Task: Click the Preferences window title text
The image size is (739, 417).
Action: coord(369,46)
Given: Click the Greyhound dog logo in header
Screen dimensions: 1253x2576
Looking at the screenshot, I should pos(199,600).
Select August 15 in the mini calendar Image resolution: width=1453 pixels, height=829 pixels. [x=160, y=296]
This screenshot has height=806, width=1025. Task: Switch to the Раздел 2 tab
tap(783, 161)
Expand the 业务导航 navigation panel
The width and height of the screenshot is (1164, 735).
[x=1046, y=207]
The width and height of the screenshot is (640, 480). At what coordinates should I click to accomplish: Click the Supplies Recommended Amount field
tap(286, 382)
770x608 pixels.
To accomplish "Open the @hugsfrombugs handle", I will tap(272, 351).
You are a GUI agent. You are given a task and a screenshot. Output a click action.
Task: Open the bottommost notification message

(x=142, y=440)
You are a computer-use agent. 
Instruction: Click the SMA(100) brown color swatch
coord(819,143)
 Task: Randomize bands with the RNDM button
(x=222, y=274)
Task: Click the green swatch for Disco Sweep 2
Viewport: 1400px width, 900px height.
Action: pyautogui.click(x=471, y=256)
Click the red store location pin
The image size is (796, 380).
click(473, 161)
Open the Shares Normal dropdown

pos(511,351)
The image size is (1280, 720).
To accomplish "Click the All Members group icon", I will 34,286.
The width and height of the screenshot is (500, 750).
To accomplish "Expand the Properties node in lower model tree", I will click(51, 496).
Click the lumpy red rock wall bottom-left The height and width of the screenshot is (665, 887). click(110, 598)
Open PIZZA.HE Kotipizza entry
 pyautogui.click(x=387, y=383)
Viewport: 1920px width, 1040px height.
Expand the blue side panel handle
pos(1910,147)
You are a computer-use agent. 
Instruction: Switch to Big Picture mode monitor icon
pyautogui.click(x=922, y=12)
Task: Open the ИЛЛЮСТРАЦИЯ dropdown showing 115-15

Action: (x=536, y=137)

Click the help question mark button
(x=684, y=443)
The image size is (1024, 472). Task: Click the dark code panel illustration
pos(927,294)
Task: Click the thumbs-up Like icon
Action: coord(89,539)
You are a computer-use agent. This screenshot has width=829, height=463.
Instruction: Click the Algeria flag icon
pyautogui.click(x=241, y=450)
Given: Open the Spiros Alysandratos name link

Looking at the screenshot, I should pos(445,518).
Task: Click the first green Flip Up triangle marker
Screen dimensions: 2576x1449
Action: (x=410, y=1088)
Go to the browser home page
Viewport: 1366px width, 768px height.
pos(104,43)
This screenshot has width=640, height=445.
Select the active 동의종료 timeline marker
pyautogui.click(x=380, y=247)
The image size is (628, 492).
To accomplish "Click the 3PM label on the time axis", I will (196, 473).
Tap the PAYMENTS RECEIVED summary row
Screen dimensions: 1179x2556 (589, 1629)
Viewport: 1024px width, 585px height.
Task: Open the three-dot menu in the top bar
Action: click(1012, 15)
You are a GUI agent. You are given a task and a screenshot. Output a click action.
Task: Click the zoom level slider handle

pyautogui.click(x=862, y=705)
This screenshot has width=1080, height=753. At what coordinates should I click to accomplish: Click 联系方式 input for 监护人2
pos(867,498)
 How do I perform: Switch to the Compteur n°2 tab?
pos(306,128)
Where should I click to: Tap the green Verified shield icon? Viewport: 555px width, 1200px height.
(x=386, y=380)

Challenge
Quote the entries above verbatim, from the line containing "The width and height of the screenshot is (500, 750)." through the line containing "Action: coord(89,539)", both included.

Complete answer
The width and height of the screenshot is (500, 750).
To accomplish "Expand the Properties node in lower model tree", I will click(51, 496).
Click the lumpy red rock wall bottom-left The height and width of the screenshot is (665, 887). click(110, 598)
Open PIZZA.HE Kotipizza entry
 pyautogui.click(x=387, y=383)
Viewport: 1920px width, 1040px height.
Expand the blue side panel handle
pos(1910,147)
You are a computer-use agent. 
Instruction: Switch to Big Picture mode monitor icon
pyautogui.click(x=922, y=12)
Task: Open the ИЛЛЮСТРАЦИЯ dropdown showing 115-15

Action: (x=536, y=137)

Click the help question mark button
(x=684, y=443)
The image size is (1024, 472). Task: Click the dark code panel illustration
pos(927,294)
Task: Click the thumbs-up Like icon
Action: coord(89,539)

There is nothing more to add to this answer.